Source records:
━━━

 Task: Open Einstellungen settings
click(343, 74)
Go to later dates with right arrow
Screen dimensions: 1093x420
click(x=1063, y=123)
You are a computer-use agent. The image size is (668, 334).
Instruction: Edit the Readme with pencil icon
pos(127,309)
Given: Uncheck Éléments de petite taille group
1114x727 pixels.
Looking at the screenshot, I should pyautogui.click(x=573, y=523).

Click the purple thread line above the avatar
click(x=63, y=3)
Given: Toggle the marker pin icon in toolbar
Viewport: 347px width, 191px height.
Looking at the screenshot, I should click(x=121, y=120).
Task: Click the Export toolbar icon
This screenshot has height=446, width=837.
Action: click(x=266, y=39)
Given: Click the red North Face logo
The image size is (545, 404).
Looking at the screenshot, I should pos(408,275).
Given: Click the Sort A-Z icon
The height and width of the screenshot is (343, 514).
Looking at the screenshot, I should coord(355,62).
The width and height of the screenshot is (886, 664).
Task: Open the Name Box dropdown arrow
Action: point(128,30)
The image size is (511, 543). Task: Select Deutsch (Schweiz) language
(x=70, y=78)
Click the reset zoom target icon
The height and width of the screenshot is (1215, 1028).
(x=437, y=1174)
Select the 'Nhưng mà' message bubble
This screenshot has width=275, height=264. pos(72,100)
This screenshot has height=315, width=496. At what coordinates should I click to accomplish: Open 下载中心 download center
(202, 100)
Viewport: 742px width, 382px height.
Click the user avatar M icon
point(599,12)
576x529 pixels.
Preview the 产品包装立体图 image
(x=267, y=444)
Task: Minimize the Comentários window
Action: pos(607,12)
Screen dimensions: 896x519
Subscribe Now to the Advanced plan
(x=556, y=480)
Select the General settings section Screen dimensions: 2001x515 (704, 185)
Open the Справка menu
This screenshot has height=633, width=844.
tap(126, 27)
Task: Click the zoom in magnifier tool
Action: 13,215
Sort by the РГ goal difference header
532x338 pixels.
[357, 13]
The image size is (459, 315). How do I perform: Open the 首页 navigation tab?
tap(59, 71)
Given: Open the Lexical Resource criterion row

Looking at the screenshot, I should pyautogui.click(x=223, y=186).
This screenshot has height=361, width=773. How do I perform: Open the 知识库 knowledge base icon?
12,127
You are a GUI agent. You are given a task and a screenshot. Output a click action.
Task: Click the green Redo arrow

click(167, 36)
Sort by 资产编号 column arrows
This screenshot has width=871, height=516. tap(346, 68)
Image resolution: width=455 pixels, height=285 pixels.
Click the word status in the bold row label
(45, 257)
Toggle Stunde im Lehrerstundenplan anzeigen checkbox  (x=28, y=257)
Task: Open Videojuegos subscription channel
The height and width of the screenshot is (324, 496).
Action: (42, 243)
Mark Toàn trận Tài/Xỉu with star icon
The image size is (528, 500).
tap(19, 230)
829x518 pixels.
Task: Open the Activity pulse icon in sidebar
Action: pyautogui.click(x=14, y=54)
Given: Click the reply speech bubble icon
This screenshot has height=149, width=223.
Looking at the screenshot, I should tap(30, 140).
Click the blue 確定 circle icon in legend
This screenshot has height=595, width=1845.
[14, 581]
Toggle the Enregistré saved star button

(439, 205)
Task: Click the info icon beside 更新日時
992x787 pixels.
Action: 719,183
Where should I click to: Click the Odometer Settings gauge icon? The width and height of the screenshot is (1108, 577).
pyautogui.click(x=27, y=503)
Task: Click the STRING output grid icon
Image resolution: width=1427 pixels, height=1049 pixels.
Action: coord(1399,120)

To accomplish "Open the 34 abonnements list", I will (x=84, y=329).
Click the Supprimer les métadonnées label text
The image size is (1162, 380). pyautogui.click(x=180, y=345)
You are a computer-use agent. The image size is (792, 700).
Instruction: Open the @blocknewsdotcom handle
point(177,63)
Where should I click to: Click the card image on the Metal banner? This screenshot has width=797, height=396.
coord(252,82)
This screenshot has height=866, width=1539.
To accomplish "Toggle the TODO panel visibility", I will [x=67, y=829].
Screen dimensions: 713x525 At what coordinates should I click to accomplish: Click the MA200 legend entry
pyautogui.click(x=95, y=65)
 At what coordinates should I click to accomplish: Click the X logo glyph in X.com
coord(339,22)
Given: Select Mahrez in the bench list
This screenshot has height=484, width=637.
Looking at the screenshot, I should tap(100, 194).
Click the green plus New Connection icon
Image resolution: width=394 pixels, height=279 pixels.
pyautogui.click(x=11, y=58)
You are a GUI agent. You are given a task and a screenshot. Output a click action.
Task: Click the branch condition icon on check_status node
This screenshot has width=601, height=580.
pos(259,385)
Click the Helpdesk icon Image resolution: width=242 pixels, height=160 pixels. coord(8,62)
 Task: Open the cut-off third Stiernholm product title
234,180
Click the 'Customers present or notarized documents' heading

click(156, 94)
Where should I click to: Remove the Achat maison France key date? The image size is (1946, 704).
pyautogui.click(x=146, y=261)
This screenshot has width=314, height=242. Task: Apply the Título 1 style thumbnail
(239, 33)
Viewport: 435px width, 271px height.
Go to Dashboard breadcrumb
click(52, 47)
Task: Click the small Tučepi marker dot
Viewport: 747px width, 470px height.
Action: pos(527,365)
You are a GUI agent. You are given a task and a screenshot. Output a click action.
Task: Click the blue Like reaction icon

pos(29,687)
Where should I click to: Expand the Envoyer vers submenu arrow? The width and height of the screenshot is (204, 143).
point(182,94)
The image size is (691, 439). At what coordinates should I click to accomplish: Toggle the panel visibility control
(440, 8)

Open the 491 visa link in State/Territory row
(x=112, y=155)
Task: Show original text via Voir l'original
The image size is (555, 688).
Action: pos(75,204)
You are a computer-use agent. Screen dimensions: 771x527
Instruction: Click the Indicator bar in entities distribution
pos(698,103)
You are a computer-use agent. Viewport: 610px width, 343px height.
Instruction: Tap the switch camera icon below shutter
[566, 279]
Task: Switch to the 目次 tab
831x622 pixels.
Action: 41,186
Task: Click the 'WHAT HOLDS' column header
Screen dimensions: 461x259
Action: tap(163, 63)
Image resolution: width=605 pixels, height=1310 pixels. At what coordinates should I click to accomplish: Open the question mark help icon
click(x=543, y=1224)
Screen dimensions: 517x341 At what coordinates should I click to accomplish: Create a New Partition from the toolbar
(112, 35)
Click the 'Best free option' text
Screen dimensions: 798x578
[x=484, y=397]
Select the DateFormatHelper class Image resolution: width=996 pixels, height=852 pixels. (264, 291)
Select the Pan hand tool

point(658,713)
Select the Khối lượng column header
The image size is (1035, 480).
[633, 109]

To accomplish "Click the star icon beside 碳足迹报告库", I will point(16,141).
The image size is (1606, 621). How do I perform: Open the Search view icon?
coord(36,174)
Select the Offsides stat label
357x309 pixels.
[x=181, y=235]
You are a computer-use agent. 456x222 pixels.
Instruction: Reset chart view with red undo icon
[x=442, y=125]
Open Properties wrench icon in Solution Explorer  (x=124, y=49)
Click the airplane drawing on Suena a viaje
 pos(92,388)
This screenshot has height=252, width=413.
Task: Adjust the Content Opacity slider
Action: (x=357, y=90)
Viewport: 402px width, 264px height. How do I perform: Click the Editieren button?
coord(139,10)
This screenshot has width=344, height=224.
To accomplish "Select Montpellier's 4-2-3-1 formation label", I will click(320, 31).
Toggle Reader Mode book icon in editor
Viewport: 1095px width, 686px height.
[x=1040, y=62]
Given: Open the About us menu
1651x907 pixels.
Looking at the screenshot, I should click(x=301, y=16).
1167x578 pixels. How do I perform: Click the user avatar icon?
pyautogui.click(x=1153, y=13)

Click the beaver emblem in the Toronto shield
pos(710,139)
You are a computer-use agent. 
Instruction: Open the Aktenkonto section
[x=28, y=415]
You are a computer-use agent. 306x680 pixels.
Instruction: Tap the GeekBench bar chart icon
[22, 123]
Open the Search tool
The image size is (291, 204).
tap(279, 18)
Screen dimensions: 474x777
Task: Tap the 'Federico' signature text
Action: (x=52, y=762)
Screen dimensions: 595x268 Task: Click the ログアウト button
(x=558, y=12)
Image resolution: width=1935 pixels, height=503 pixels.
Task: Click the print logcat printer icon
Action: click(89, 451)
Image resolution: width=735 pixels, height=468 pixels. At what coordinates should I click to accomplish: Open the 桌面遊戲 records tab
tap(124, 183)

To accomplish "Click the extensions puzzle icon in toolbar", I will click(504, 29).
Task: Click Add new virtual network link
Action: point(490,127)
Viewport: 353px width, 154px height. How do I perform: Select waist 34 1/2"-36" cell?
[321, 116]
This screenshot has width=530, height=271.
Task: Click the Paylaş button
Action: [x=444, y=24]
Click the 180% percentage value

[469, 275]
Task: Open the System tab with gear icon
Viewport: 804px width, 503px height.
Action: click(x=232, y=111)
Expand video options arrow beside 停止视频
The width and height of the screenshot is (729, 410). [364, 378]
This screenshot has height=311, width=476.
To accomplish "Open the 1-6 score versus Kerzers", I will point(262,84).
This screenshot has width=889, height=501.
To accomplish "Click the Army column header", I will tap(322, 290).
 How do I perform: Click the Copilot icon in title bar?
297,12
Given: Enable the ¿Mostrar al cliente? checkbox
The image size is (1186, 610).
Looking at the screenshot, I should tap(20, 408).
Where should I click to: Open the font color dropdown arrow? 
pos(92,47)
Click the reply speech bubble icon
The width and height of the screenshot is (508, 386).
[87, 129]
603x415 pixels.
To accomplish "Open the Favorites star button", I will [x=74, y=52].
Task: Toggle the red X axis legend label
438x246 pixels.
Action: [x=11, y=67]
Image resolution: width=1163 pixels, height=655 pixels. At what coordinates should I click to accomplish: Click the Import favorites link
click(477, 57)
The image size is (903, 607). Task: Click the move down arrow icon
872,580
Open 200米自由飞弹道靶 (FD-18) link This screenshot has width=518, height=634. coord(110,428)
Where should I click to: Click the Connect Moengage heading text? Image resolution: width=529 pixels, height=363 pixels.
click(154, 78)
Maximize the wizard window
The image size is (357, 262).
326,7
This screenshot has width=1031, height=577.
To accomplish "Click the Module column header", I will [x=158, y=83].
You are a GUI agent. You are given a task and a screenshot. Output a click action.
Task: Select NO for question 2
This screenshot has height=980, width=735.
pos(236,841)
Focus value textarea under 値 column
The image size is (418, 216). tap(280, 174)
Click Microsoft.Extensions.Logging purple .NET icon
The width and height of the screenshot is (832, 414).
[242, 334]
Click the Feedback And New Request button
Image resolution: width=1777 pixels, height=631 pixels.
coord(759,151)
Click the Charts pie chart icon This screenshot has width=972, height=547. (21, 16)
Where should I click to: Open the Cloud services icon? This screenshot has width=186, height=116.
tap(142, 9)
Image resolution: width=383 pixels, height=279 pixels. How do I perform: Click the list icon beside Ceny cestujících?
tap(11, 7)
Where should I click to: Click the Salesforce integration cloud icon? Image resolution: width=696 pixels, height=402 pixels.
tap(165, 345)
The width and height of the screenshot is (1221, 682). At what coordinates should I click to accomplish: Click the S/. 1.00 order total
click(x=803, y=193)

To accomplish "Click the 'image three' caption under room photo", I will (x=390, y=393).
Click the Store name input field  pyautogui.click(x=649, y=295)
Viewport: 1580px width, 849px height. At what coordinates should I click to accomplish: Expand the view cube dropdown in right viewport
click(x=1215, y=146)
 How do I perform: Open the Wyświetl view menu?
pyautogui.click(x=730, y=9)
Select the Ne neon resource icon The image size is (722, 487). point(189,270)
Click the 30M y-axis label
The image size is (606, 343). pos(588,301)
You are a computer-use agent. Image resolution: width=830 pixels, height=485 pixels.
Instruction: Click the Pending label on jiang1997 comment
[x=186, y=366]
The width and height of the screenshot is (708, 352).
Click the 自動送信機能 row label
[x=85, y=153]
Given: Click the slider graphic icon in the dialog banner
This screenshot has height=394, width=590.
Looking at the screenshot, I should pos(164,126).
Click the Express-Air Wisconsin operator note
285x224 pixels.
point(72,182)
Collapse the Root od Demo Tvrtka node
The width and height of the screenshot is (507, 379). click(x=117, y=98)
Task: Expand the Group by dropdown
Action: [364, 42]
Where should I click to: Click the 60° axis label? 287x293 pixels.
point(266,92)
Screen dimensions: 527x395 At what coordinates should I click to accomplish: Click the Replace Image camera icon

━━━

Prompt: Return from the data every line that holds "marker".

Written response:
Given: Toggle the marker pin icon in toolbar
Task: Click the small Tučepi marker dot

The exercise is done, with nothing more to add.